Slapping the free school with the lowest grade in all areas, inspectors said leaders had failed to make “any meaningful headway in tackling the school’s structural and operational issues.”
The “promotion of British values” has been neglected and teaching “fails to engage and inspire pupils”.
It was the second time the school had been placed in special measures, after an inspection in May last year found the school taught no humanities, arts or modern foreign languages whatsoever. Inspectors added it was “unacceptable that there is no teaching of physical education.”
The trust then also launched an urgent review of its safeguarding procedures after a pupil was left in London following a school trip to the capital in March. The 14-year-old was left at King’s Cross station when the rest of his group boarded the train.

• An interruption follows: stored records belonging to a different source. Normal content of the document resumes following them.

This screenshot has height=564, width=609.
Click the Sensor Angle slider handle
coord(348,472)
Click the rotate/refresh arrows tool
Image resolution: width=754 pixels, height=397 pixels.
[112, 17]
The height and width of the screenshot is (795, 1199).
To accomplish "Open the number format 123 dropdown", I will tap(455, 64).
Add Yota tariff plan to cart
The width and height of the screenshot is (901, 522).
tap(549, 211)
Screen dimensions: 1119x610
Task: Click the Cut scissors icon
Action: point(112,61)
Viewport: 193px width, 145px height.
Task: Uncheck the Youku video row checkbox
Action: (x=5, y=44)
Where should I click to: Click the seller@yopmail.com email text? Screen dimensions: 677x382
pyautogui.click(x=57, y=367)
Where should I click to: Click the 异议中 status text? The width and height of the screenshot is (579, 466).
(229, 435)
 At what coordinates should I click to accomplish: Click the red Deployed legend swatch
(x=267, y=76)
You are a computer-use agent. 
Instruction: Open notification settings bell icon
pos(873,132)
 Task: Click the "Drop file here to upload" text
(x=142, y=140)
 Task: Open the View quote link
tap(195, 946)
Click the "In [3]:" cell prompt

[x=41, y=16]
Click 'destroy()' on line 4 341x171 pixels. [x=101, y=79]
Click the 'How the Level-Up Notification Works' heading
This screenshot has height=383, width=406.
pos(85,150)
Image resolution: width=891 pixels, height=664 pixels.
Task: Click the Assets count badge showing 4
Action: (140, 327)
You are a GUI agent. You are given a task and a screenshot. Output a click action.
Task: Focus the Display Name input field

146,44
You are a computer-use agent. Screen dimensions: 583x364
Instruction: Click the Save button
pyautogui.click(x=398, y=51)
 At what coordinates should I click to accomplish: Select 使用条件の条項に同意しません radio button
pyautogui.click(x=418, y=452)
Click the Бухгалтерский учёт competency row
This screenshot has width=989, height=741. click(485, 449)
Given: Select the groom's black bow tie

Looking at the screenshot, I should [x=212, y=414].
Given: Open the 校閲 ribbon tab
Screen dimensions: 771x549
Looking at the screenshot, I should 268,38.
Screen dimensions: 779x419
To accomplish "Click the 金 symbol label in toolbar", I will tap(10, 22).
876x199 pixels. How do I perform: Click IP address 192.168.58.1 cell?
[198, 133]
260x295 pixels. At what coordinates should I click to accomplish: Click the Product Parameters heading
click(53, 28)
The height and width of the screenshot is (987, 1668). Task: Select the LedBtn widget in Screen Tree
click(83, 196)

In her letter to the chair published today, Renou said she was still “not convinced the academy would have had the capacity to ensure the safety of all pupils”, had it not been for the government’s “scrutiny and interim support.”
The trust was supposed to give “written representations” to the government following a threat to terminate its funding by a deadline in June, but in her letter Renou noted that “no representations have been received.”
As of last month, the closure of Discovery School brings the total number of mainstream free schools to have closed or announced closure since 2010 to eleven.
A Newcastle city council spokesperson said it has supported pupils from the city, who made up 48 per cent of the school’s pupils, to find a new school place beginning in September.
Discovery School was contacted for comment.